Development through life stages
Each month a fertile woman produces an egg from one of her two ovaries, which lie on each side of the uterus (womb). The egg is released, and travels down to the fallopian tube. The egg then travels down the fallopian tube into the uterus. Male semen contains several million sperm, but only one will be needed for conception, and that single sperm cell contains the father’s genetic contribution to the baby. Each sperm contains 23 chromosomes and each egg contains 23 chromosomes. The sperm can swim, and need to be able to do so as they have to move through the cervix, into the uterus and along the fallopian tubes.
During sexual intercourse millions of sperm are ejaculated by a man.

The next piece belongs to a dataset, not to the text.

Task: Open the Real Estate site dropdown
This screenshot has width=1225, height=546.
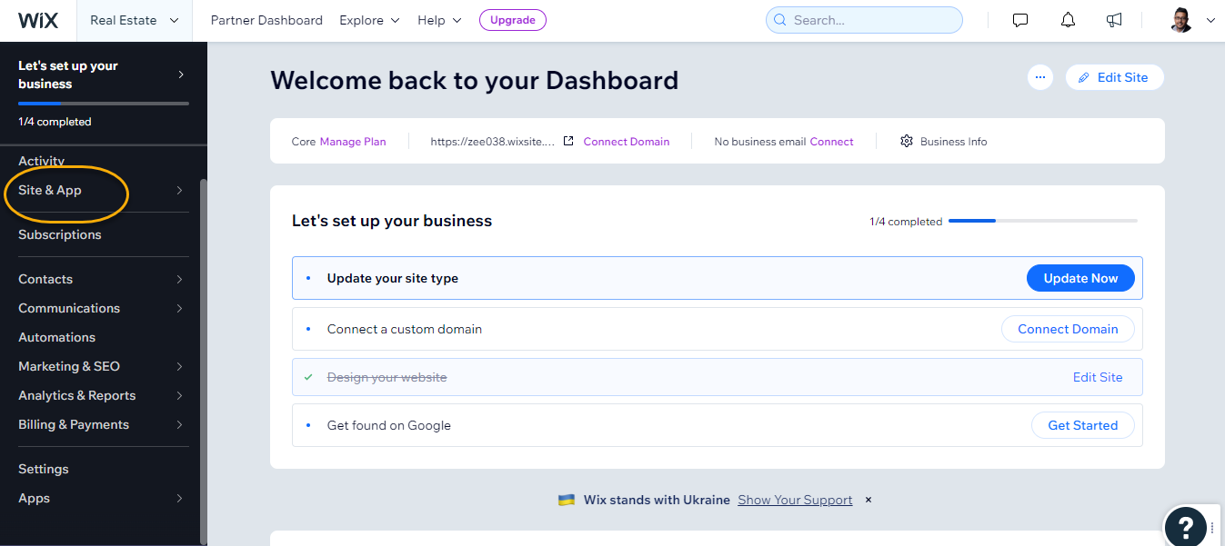Action: coord(134,20)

The sperm swims through the uterus and fertilises the egg in the fallopian tube. The sperm and egg combine to form a ball of cells. At one to one and half days the egg starts to divide, the collection of the cells is called an embryo. At 3 weeks after fertilisation, the embryo grows to be 0. 5cm long and starts to develop brain, eyes, ears and limbs. The embryo continues to develop and grow until at week 8 all major organs have formed and has a recognisable heartbeat and there is a human looking face with recognisable features.
The embryo is now around 3 – 4 cm long and is now called a foetus. Growth and development of the foetus continues and at 20 weeks the foetus is half the length of a baby at birth and about half of its birth weight. At 9 months (40 weeks) the foetus is ready to be born it is around 50cm long and weighs around 3. 5kg, so at 9 months fully formed the baby is born. Infancy 0 – 3 years Physical development From 0 – 3 years young children learn to use their bodies by learning to use gross motor skills such as crawling, walking, head control and sitting.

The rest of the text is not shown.